Booth Id:
MATH044
Category:
Mathematics
Year:
2017
Finalist Names:
Yamin, Ajmain
Abstract:
This paper provides a generalization of the Calkin-Wilf tree. The Calkin-Wilf tree is an infinite binary tree in which all nodes are labeled by reduced positive rationals and each reduced positive rational labels exactly one node. An n-dimensional fraction over Z is a formal symbol a_1/a_2/.../a_n/b where a_i,0\neq b \in Z, is in reduced from if and only if gcd(a_1,a_2,...,a_n,b) = 1, and is positive if and only if a_i,b > 0. The purpose of this research project is to construct and investigate the graph structure of the n-dimensional Calkin-Wilf tree which has the following property: all nodes are labeled by reduced positive n-dimensional fractions and each reduced positive n-dimensional fraction labels exactly one node.
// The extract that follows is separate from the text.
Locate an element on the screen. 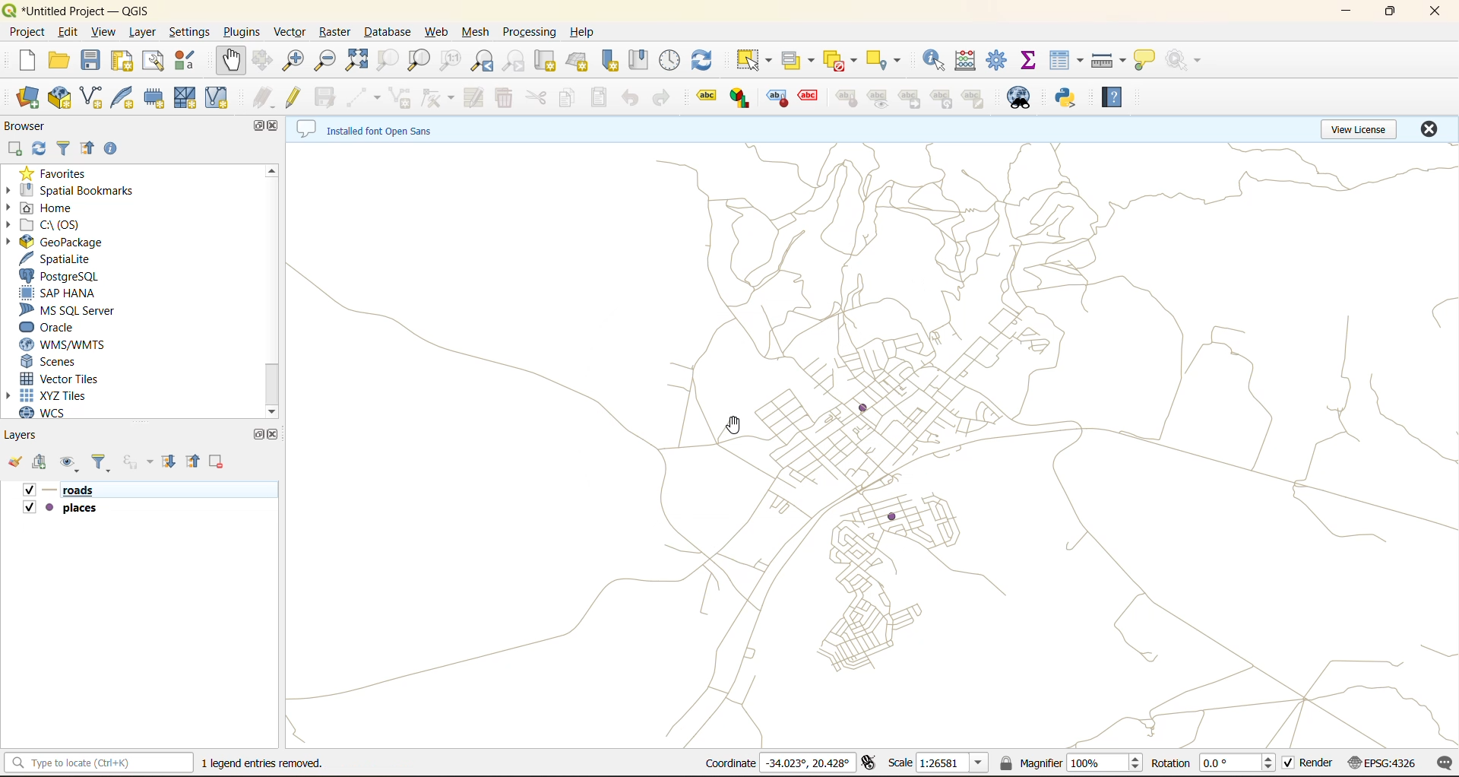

The n-dimensional Calkin-Wilf tree is constructed by the reverse Euclidean algorithm. The graph structure of the n-dimensional Calkin-Wilf tree is determined completely by Diagram(n+1) which is a finite directed graph in which all nodes are labeled by partitions of n+1, each partition of n+1 labels exactly one node, and each edge is labeled by a certain positive integer.